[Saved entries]
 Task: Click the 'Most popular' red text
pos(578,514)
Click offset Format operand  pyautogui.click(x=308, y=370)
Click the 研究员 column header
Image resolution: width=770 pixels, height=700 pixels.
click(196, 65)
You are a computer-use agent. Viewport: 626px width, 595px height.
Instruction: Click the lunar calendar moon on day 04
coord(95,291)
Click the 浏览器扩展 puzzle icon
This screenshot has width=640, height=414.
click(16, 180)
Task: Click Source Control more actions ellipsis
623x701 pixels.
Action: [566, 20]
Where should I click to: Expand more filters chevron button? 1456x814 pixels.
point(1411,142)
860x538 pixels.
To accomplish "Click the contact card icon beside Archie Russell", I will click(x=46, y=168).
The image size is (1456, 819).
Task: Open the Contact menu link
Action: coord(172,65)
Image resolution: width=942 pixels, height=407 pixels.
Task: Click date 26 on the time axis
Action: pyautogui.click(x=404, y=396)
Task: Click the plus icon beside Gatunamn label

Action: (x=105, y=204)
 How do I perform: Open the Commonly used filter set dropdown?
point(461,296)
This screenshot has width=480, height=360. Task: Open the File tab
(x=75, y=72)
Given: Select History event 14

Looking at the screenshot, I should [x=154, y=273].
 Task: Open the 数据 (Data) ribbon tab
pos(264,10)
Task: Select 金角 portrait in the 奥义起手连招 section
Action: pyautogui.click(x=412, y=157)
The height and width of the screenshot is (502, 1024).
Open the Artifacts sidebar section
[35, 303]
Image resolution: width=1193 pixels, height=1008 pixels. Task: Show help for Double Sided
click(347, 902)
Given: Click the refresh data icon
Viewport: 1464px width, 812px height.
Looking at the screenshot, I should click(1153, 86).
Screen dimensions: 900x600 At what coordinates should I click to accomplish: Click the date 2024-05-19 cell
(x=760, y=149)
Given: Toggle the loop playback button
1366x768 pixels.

Exercise brief: Copy each line exactly, beginning at the one with "Given: Click the refresh data icon" and stopping after the last line of the entries. Include nothing else.

Completed task:
Given: Click the refresh data icon
Viewport: 1464px width, 812px height.
Looking at the screenshot, I should click(1153, 86).
Screen dimensions: 900x600 At what coordinates should I click to accomplish: Click the date 2024-05-19 cell
(x=760, y=149)
Given: Toggle the loop playback button
1366x768 pixels.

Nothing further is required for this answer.